Night falls. Fears and darkness (both internal and external) seem to regain the upper hand. This is the moment for Malachi's faith. See the darkness not as a defeat, but as the preparation for the dawn. Entrust your "straw," your fears, to the Lord, and sleep in the absolute certainty that, whatever happens, for you who "fear his name," the sun will rise.

Waiting for a God who is fire and tenderness
The prophecy of Malachi is a shock. It jolts us out of our lukewarmness and cynicism. It places us before a radical choice that structures all of reality: are we "straw" or "God-fearing"? Are we on the side of self-destructive arrogance, or of...«humility who is open to healing?
This text is not a threat of the end of the world. It is an insightful diagnosis of the world, and a promise of liberation.
The diagnosis: the world is divided. Injustice and arrogance exist, and they are not God's standard. They are "straw," destined for the fire.
The promise: God is coming. His "Day" is coming. And this "Day" is good news for all who hunger and thirst for righteousness.

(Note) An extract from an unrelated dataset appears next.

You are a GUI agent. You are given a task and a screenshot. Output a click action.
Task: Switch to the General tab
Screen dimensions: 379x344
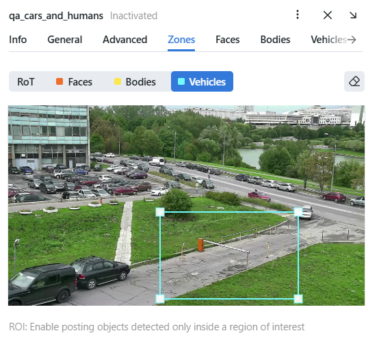(x=65, y=40)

The transformative power of this passage lies in its redefinition of God's justice. God's justice is not a cold sword that punishes; it is a warm sun that heals. The fire that consumes the chaff of arrogance is the even A fire that shines like a Sun of life for the humble. It is the fire of divine Love, unbearable for selfishness, but vital for love.

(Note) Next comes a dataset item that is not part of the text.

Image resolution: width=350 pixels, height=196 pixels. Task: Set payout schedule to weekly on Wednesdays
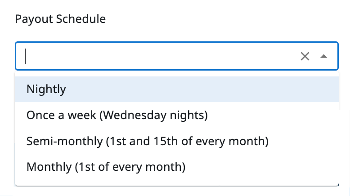click(117, 115)
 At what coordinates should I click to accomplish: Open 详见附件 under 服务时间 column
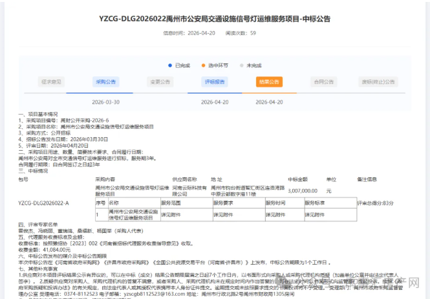(x=275, y=214)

Malachi's invitation is therefore revolutionary. He doesn't invite us to fear the "Day of the Lord." He invites us to long for it. To long for the coming of justice, truth, and healing. He invites us to live, not like condemned men on borrowed time, but like convalescents awaiting the dawn.

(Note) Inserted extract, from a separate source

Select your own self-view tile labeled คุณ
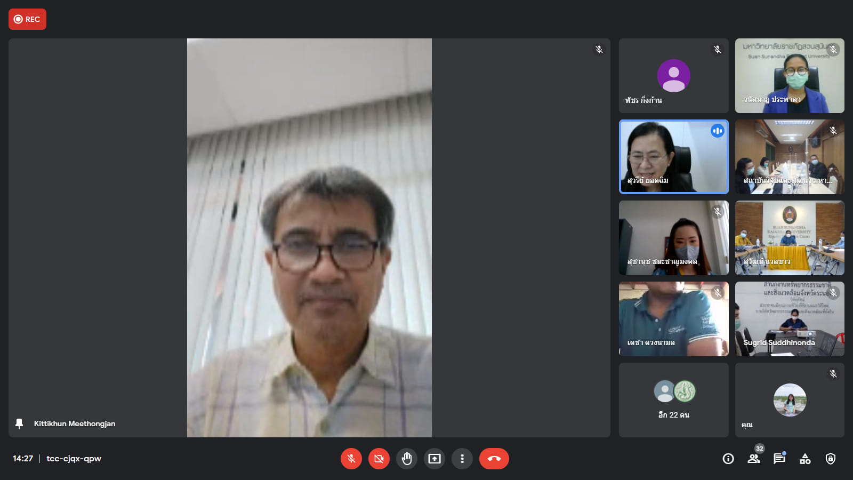This screenshot has height=480, width=853. [x=790, y=399]
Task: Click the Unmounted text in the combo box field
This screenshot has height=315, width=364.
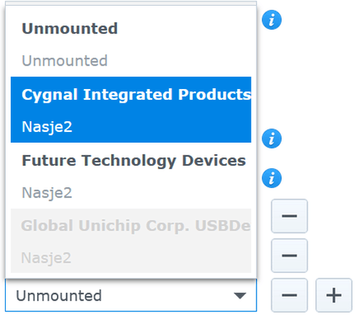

It is the audacity of Advent, The audacity of faith. To live as "sons and daughters of light," as Saint Paul would say, is not to hide from the furnace. It is to learn to dance in the rays of the "Sun of Righteousness," to become so "tanned" by its grace that our lives reflect its warmth and justice.
This is the true "fear": not trembling before the fire, but becoming what one contemplates. Becoming, in our turn, a small spark of that Sun which comes to heal the world.
The 5 essentials of the "God-fearing" person«
- Read THE Book of Malachi in its entirety (4 quick chapters) to get a feel for the "temperature" of its time.
- Identify an «arrogance» (self-sufficiency) within you and an act of «fear» (surrender to God) to replace it.
- To set down a concrete act of Tzedakah (justice/charity) this week, by targeting an injustice that outrages you.
- Meditate the Song of Zechariah (Luke 1, 68-79) each morning to "orient" your day.
- Pray the antiphon «O Oriens» in the evening, asking the Sun of justice to visit a person in the «darkness».
For further reading: Bibliography
- Primary Source: The Bible. (In particular the Book of Malachi, Psalm 27, Isaiah 9, And Luke 1).
- Church Liturgy: Liturgy of the Hours, Morning Prayer (Lauds) and "O" Antiphons of Advent.
- Patristics: Saint Jerome, Commentary on Malachi.
- Patristics: Origen, Homilies on Luke (for the commentary on the Benedictus).
- Patristic Theology: Clement of Alexandria, The Protreptic (on Christ as Light).
- Contemporary Theology: Joseph Ratzinger (Benedict XVI), The spirit of the liturgy, (Chapter on "Orientation").
- Exegesis: A modern biblical commentary on the "Minor Prophets" (for example, in the collection Evangelical Commentary on the Bible Or Anchor Bible).